The author apparently didn't care to read the very clear instructions, and
didn't monitor his usage, which the connection also provided. If he was
charged $1200, that's more than 500MB of data usage, so he clearly was doing a
lot more than uploading a 4MB file and 155 page views.

------
incision
While I certainly question a system that allows a person to run up such a
steep tab in the first place, this story smells.

 _> "So what does it take to rack up $1200 of internet use? In my case, just
155 page views, mostly to my email."_

Looking at SA per MB pricing [1] you'd need to pull down just shy of 1.2GB to
be charged that much - 7.5MB per "page view". Personally, my Gmail and Outlook
Inbox are a few hundred K each.

So maybe the author just doesn't know what he's talking about? according to
his bio [2]...

 _> "Today, I design and code Trend Hunter until 4am because I like it."_

It would seem likely that statement is an exaggeration, the one about the
number of page views is disingenuous or both.

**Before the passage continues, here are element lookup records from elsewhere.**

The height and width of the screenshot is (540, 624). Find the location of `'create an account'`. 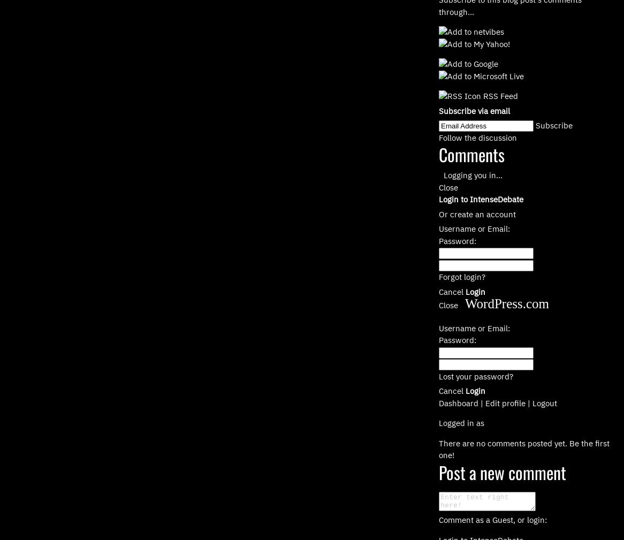

'create an account' is located at coordinates (482, 213).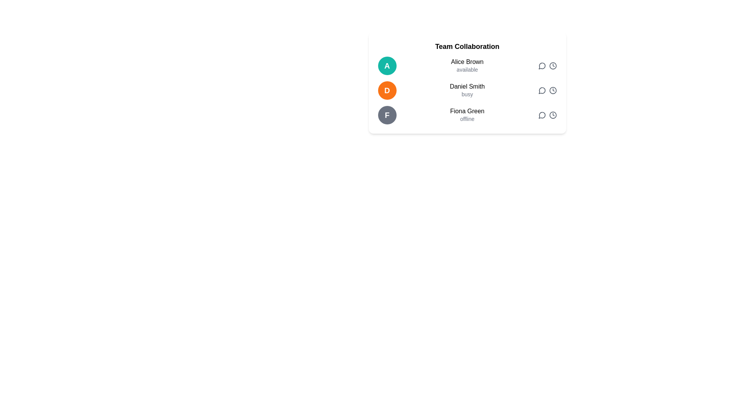 This screenshot has height=416, width=740. I want to click on the text label displaying 'Team Collaboration', which is styled in bold, black font and positioned at the top of a white card containing a list of individuals and their availability statuses, so click(467, 46).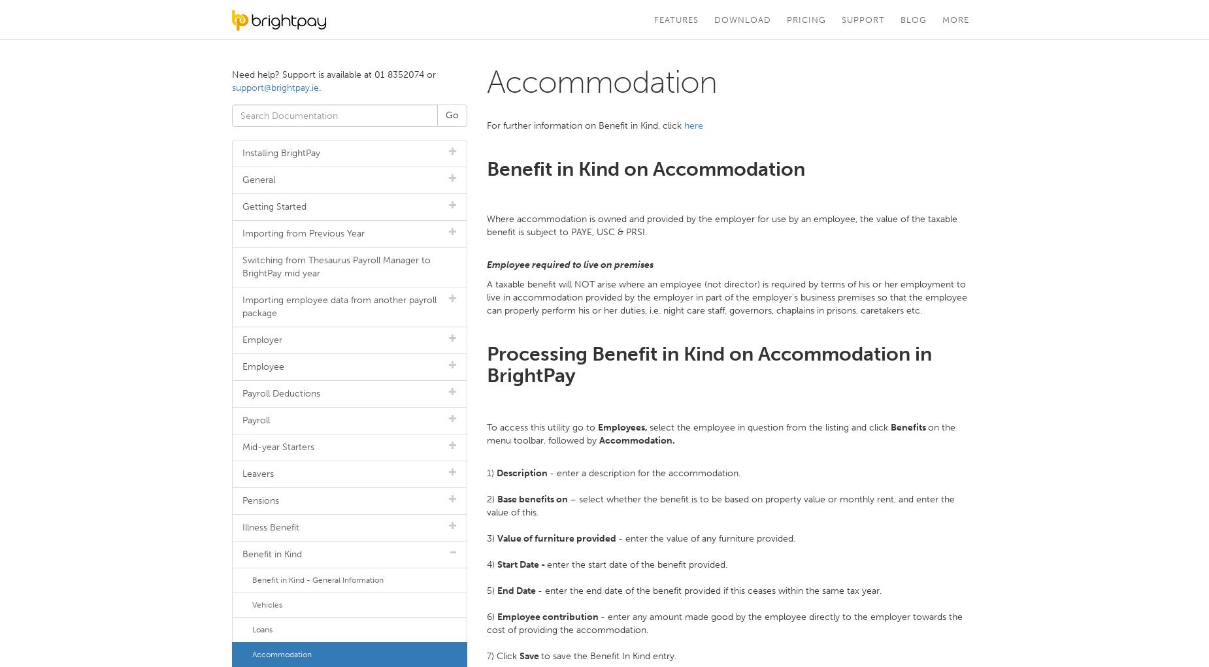 This screenshot has width=1209, height=667. What do you see at coordinates (258, 179) in the screenshot?
I see `'General'` at bounding box center [258, 179].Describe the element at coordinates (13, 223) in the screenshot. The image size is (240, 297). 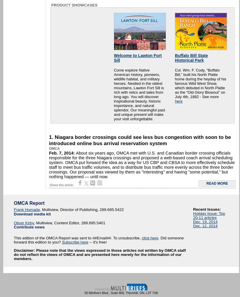
I see `'Oliver Kirby'` at that location.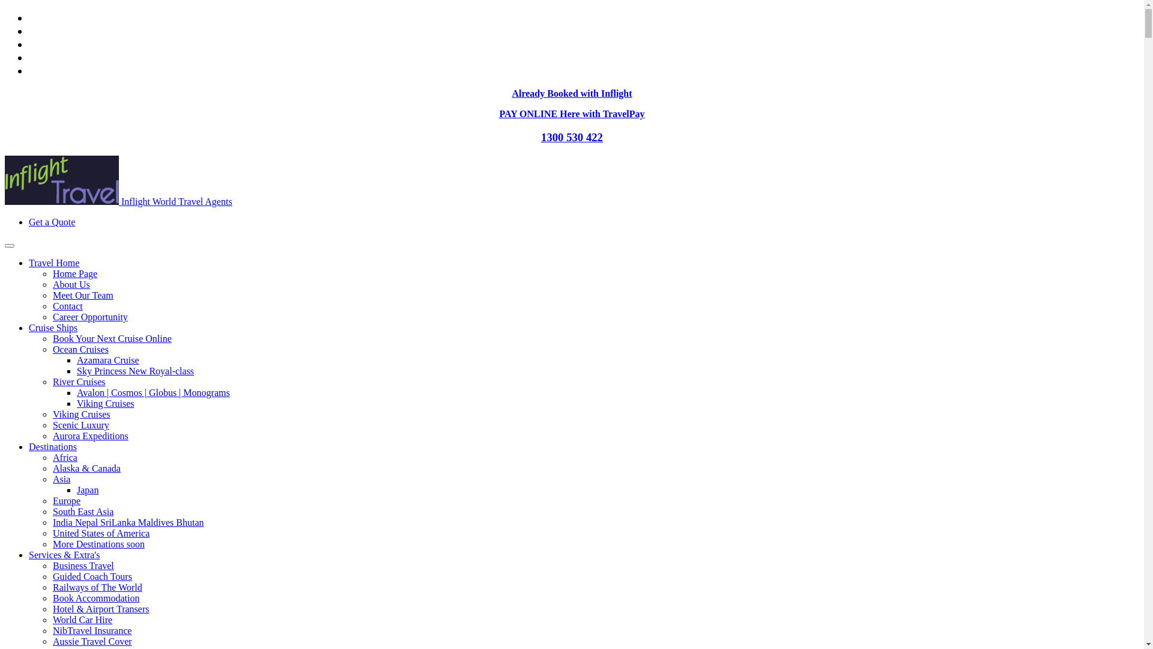 Image resolution: width=1153 pixels, height=649 pixels. Describe the element at coordinates (571, 92) in the screenshot. I see `'Already Booked with Inflight'` at that location.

Either way, the author loses credibility.

In any case, the author is apparently the globe trotting, baja racing, "rule
breaking", former banker son of a VC [2] - he can surely afford to pay for -
at best - failing to pay attention to the terms.

1:
[http://www.singaporeair.com/jsp/cms/en_UK/flying_with_us/inf...](http://www.singaporeair.com/jsp/cms/en_UK/flying_with_us/inflight-
connectivity.jsp)

2: [http://www.trendhunter.com/Jeremy](http://www.trendhunter.com/Jeremy)

------
benjohnson
If it was an over the water flight - it most likely was using using a
satellite connection.

Those are always expensive and Singapore Airlines is passing the costs onward.

For example an Iridium phone is about $.75 for 9600 baud per minute, and
Inmarsat BGAN is $450 for 100 MB.

There are other satellite services, but in the general aviation field that I
know, Iridium and BGAN are the two biggies.

------
robgibbons
"the pricing per mb was disclosed on sign-up"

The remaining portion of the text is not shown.